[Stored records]

------------------------

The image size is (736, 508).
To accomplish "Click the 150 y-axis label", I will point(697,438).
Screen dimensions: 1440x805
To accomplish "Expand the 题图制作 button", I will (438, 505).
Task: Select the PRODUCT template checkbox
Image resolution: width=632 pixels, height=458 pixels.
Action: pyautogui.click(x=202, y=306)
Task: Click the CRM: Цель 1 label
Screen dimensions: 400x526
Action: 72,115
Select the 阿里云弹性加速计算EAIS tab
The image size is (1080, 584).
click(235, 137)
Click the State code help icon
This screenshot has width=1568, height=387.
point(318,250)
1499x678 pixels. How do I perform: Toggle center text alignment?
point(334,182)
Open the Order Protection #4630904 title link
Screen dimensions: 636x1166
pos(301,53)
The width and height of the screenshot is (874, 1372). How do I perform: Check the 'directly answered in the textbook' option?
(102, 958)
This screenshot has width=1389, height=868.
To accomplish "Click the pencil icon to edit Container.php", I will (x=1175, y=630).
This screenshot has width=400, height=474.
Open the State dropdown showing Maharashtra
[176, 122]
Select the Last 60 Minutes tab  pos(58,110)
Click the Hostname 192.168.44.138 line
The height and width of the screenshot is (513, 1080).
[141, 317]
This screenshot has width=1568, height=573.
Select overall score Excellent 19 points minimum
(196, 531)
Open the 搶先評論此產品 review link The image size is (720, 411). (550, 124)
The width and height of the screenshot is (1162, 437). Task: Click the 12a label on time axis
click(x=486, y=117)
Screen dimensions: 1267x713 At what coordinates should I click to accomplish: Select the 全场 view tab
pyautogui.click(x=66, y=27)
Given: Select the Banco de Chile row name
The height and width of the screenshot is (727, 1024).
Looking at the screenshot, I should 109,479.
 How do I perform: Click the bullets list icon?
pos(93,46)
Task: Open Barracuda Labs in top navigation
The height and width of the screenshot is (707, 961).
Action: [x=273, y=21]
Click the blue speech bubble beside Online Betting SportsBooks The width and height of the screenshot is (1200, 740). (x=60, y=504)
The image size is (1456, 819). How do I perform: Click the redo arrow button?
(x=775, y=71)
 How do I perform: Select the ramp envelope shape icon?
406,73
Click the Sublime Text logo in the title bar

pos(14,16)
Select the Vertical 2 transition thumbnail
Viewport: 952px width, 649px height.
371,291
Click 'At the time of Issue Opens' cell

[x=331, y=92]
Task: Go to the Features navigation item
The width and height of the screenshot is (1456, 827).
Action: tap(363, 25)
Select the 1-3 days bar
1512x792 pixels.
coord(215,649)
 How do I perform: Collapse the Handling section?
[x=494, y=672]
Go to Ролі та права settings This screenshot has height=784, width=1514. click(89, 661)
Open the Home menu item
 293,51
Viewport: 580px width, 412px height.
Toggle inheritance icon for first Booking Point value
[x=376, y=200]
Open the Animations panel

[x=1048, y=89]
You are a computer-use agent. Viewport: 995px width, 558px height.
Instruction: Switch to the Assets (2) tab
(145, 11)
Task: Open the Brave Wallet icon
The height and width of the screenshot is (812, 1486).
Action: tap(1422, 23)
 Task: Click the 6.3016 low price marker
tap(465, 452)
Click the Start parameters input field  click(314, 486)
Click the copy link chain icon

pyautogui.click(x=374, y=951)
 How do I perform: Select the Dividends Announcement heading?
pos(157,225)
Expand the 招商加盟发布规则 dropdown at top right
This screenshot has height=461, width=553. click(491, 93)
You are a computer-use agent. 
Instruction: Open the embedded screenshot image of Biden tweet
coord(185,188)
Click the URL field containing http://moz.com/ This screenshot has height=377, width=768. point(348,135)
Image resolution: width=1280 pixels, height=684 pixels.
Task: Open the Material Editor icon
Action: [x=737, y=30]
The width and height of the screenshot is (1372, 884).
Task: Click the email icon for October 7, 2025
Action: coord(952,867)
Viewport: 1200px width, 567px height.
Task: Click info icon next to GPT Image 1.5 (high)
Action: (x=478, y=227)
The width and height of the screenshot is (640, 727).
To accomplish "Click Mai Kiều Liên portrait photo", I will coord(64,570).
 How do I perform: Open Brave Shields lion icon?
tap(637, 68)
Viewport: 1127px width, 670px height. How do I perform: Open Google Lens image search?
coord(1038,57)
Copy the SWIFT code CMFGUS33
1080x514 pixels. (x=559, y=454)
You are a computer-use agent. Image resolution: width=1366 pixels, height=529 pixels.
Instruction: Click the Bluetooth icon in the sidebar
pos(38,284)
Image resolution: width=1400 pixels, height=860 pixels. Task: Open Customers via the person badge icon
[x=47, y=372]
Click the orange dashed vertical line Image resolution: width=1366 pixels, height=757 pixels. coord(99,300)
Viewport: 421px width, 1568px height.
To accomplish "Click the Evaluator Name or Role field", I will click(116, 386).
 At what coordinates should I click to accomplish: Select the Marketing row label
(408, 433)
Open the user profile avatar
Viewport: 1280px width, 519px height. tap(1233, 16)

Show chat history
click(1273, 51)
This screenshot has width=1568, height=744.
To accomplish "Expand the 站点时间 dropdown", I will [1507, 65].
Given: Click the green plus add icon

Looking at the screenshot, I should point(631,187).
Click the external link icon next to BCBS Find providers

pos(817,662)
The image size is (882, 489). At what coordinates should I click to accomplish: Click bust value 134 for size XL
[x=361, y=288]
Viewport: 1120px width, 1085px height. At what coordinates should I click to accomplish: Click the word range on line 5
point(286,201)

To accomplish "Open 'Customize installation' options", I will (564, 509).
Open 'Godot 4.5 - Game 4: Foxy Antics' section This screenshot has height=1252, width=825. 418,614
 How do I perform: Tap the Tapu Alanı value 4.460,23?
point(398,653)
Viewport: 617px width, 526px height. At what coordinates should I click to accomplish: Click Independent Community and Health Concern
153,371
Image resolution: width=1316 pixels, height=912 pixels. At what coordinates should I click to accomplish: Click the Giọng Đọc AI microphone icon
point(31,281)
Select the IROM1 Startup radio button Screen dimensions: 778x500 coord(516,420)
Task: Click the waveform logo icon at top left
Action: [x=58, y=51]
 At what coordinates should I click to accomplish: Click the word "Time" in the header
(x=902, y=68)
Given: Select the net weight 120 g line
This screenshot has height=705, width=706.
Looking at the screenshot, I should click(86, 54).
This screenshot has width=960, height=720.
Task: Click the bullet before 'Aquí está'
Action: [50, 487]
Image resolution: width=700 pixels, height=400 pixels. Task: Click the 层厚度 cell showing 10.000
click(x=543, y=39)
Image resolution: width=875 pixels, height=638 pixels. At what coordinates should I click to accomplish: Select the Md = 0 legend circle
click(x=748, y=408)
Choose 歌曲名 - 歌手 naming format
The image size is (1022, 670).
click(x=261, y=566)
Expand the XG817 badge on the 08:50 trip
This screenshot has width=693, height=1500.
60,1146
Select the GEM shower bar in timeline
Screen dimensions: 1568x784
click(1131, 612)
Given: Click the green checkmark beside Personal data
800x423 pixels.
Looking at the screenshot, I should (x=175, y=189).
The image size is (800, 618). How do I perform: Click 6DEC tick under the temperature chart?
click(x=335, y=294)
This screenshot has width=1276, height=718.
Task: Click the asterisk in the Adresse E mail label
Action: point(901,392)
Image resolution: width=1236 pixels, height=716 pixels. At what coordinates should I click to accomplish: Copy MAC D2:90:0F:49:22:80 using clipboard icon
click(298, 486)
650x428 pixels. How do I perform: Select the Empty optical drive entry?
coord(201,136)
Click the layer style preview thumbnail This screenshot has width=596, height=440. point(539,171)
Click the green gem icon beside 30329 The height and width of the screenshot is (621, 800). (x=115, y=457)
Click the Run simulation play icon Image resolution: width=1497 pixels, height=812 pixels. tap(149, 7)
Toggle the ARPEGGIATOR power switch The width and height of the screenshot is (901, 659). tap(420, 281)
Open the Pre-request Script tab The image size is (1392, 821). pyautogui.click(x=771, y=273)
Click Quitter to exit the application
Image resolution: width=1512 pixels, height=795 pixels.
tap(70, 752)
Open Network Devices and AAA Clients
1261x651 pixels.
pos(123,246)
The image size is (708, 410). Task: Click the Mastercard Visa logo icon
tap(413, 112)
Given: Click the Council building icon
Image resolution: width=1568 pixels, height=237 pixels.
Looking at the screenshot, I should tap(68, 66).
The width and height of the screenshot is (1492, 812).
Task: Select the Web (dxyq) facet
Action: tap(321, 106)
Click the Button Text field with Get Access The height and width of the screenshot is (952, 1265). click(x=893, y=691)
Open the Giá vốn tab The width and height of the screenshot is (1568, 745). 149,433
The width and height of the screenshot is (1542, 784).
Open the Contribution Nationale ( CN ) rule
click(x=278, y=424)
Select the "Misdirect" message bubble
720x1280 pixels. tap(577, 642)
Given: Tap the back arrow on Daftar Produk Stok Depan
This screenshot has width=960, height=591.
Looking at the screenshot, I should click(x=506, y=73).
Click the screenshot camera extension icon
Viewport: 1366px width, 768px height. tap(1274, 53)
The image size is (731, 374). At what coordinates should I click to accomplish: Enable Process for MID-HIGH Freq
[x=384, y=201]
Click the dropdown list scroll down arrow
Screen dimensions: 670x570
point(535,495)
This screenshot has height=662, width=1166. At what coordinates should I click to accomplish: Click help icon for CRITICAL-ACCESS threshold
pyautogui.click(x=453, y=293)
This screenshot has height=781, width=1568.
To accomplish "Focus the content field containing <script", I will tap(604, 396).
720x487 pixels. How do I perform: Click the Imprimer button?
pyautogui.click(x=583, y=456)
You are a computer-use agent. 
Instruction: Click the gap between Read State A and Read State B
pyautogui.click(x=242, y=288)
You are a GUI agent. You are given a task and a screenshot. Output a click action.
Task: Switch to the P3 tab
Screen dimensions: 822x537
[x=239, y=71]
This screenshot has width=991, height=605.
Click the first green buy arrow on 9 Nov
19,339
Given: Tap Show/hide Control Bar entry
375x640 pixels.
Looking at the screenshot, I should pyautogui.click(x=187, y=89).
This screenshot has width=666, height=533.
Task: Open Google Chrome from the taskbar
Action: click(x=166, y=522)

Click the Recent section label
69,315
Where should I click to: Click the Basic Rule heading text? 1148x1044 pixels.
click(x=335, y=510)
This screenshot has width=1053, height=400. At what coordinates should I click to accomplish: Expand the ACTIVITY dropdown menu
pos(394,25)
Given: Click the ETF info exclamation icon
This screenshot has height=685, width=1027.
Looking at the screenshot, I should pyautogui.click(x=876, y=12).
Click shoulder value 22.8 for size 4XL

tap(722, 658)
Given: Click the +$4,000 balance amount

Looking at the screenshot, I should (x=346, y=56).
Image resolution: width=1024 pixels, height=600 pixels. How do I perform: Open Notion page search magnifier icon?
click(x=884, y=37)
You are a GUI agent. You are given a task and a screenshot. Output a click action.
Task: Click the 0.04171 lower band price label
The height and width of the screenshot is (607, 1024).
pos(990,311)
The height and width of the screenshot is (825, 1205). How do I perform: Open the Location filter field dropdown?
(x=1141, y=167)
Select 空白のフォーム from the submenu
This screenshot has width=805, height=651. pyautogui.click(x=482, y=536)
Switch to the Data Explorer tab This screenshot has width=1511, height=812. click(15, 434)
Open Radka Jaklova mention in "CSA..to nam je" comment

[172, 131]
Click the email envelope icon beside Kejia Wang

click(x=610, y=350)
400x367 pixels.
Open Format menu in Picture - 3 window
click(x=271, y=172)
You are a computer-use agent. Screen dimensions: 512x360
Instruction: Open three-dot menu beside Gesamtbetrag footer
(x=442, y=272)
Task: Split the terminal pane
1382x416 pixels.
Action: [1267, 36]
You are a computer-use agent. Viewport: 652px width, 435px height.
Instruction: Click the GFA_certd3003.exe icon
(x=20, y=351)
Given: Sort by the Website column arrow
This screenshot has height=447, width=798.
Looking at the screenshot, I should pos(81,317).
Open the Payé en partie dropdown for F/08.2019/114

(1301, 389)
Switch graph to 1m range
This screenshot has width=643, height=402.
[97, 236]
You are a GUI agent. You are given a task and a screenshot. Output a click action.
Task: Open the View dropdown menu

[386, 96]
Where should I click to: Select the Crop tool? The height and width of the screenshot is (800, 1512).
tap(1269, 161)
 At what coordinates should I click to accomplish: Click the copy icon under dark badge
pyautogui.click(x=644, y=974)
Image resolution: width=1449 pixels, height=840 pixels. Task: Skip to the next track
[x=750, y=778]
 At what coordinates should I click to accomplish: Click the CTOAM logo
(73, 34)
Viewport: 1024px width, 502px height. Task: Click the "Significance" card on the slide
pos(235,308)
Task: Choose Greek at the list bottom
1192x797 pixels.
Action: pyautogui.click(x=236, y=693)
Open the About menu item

------------------------

Filter the entries above down to the lines that hold the word "Choose", and copy those lines.

# Result of the exercise:
Choose 歌曲名 - 歌手 naming format
Task: Choose Greek at the list bottom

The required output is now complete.